From the 1940s to the 1970s, Grumman was known for giving free turkeys to its thousands of employees at Thanksgiving.
Pearl Kamer, a regional economist for the Long Island Association, remembers her family getting some of those turkeys.
"Both my husband and my brother worked on the [lunar lander]," Kamer said. "They were both Grumman engineers. They told me about working in the 'clean room' and all of the excitement that went on."
What was then known as the Grumman Aircraft Engineering Corp. opened for business at the beginning of the Depression, Jan. 2, 1930, in a cinderblock building in Baldwin.
The company was headed by a quiet engineer named LeRoy Grumman and some partners - Leon A. (Jake) Swirbul, Ed Poor and Clint Towl. The company had a drill press, a woodworking machine, some power drills, a few desks and chairs and a drafting table.
They started with a small Navy contract to repair floats for amphibian airplanes. But by 1931 the company had built the XFF-1 fighter, a biplane that delighted the U.S. Navy and gave Grumman an edge in the young field of naval aviation.
Eventually, Grumman became the nation's largest provider of naval aircraft. During World War II, some 40,000 people worked for the company, turning out Hellcat and Wildcat fighters to help win the war in the Pacific.
After a postwar lull, Grumman resurged in the 1950s, manufacturing Navy Cougar and Panther fighter jets. By the 1960s the company had about 30,000 employees, making it Long Island's largest employer. Its payroll would remain at about 30,000 for more than two decades, until the late 1980s, when the military buildup began to wind down.

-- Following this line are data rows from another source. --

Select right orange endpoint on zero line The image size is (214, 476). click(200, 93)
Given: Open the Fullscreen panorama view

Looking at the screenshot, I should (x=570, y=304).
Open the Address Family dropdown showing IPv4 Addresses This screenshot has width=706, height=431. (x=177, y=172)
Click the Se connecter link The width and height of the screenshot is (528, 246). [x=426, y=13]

Even so, most of the '80s proved to be stellar for Grumman. The company was building the Navy's premier fighter jet, the F-14 Tomcat, which starred in the Tom Cruise movie "Top Gun," and four other types of naval aircraft. The F-14s were built at Bethpage; final assembly and test flights were at Calverton. "That [the F-14] worked out pretty well, because it was in service" almost 30 years, said Joseph Gavin, who retired as Grumman president in 1985 and now lives in Amherst, Mass.

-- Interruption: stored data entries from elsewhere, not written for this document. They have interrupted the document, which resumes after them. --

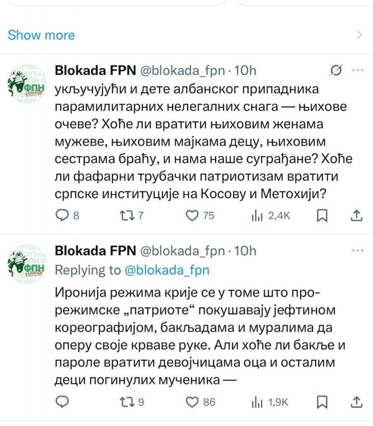Open the comments on the reply tweet
Image resolution: width=373 pixels, height=426 pixels.
[62, 402]
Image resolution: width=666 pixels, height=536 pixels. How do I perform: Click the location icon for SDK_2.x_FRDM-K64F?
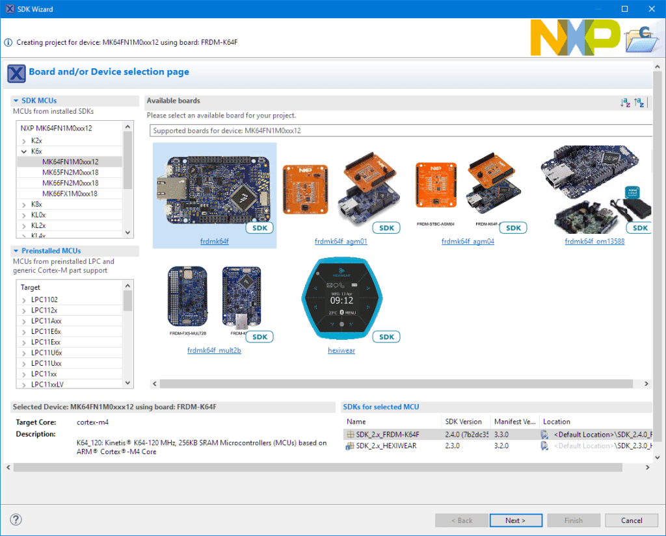pyautogui.click(x=544, y=434)
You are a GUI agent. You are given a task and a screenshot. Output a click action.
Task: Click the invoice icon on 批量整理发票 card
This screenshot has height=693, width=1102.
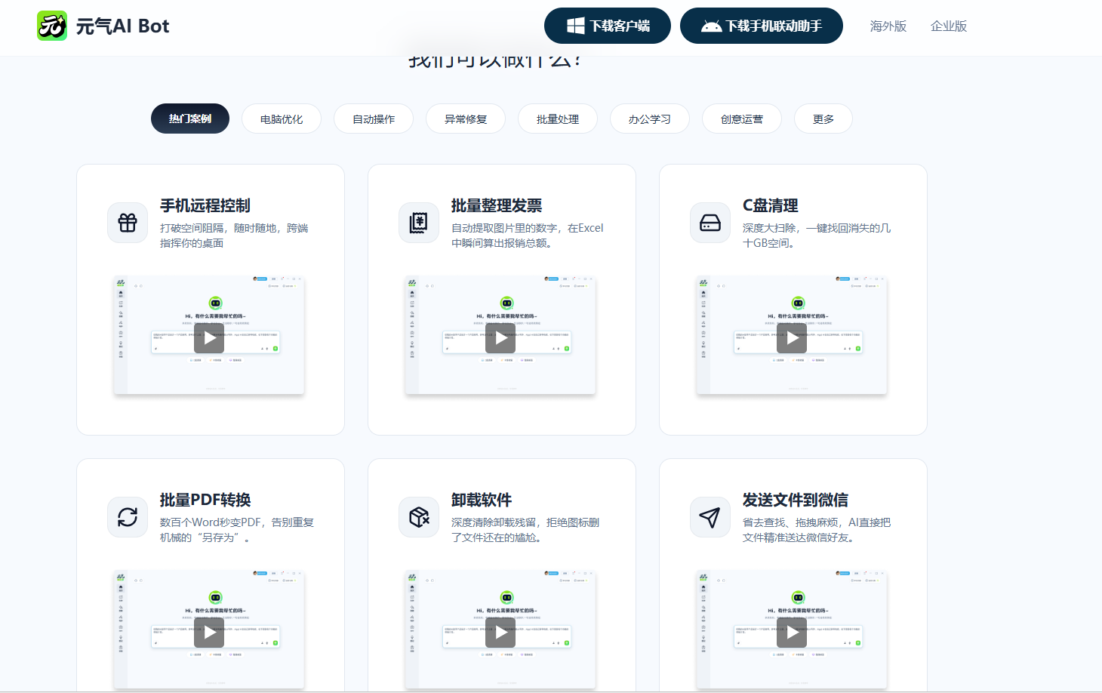[419, 222]
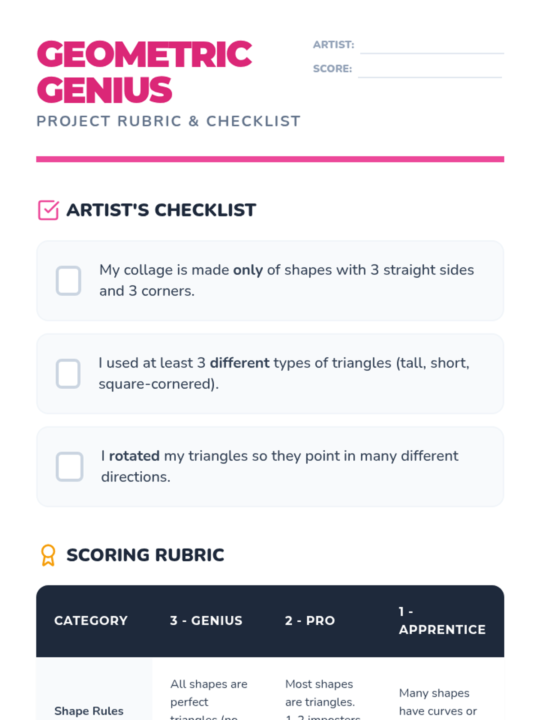Check the 'rotated my triangles' checkbox

click(69, 467)
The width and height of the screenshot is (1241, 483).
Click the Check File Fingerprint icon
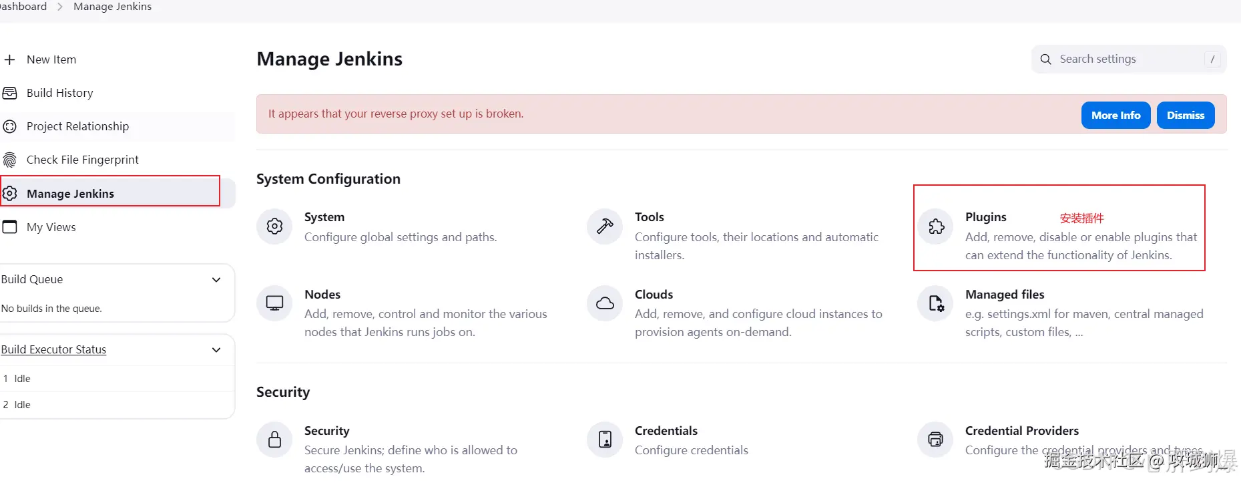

But in 1994, weakened by declining Pentagon contracts with the end of the Cold War and having already shed thousands of employees, Grumman sold itself to a competitor, Northrop Corp. of Los Angeles.
The company, now Northrop Grumman, is the nation's second-largest aerospace and defense company, headquartered in Los Angeles. At Bethpage, the company's work primarily consists of designing radar equipment for Navy aircraft.
With 2,000 people on the payroll here now, Northrop Grumman is small compared to the old days, but it remains Long Island's largest defense contractor in terms of employees.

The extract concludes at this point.